## Exercise details
Hand back each record exactly as you find it.

(Stored items)
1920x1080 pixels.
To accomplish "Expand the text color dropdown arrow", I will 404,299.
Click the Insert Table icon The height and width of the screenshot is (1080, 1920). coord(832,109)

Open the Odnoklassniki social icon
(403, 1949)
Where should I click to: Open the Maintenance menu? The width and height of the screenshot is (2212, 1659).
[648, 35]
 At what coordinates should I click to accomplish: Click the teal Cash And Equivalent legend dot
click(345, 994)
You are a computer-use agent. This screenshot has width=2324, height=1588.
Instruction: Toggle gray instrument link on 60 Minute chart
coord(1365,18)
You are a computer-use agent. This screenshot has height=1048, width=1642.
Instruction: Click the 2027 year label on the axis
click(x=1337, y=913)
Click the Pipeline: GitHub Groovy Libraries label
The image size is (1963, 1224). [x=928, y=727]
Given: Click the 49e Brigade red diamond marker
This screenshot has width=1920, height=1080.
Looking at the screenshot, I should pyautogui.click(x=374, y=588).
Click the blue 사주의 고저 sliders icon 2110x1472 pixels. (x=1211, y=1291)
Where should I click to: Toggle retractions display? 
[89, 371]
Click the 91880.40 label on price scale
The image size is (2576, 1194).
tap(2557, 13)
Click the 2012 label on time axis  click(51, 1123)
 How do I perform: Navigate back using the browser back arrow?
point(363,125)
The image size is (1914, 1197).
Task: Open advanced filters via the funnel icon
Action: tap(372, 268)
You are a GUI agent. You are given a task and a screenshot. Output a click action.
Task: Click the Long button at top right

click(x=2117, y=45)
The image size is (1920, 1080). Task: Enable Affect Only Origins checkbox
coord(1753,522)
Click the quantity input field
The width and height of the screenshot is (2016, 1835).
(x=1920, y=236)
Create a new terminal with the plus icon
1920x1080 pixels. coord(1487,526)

## Answer for the task
1920x1080 pixels.
To accomplish "Expand the text color dropdown arrow", I will 404,299.
Click the Insert Table icon The height and width of the screenshot is (1080, 1920). coord(832,109)

Open the Odnoklassniki social icon
(403, 1949)
Where should I click to: Open the Maintenance menu? The width and height of the screenshot is (2212, 1659).
[648, 35]
 At what coordinates should I click to accomplish: Click the teal Cash And Equivalent legend dot
click(345, 994)
You are a computer-use agent. This screenshot has width=2324, height=1588.
Instruction: Toggle gray instrument link on 60 Minute chart
coord(1365,18)
You are a computer-use agent. This screenshot has height=1048, width=1642.
Instruction: Click the 2027 year label on the axis
click(x=1337, y=913)
Click the Pipeline: GitHub Groovy Libraries label
The image size is (1963, 1224). [x=928, y=727]
Given: Click the 49e Brigade red diamond marker
This screenshot has width=1920, height=1080.
Looking at the screenshot, I should pyautogui.click(x=374, y=588).
Click the blue 사주의 고저 sliders icon 2110x1472 pixels. (x=1211, y=1291)
Where should I click to: Toggle retractions display? 
[89, 371]
Click the 91880.40 label on price scale
The image size is (2576, 1194).
tap(2557, 13)
Click the 2012 label on time axis  click(51, 1123)
 How do I perform: Navigate back using the browser back arrow?
point(363,125)
The image size is (1914, 1197).
Task: Open advanced filters via the funnel icon
Action: tap(372, 268)
You are a GUI agent. You are given a task and a screenshot. Output a click action.
Task: Click the Long button at top right

click(x=2117, y=45)
The image size is (1920, 1080). Task: Enable Affect Only Origins checkbox
coord(1753,522)
Click the quantity input field
The width and height of the screenshot is (2016, 1835).
(x=1920, y=236)
Create a new terminal with the plus icon
1920x1080 pixels. coord(1487,526)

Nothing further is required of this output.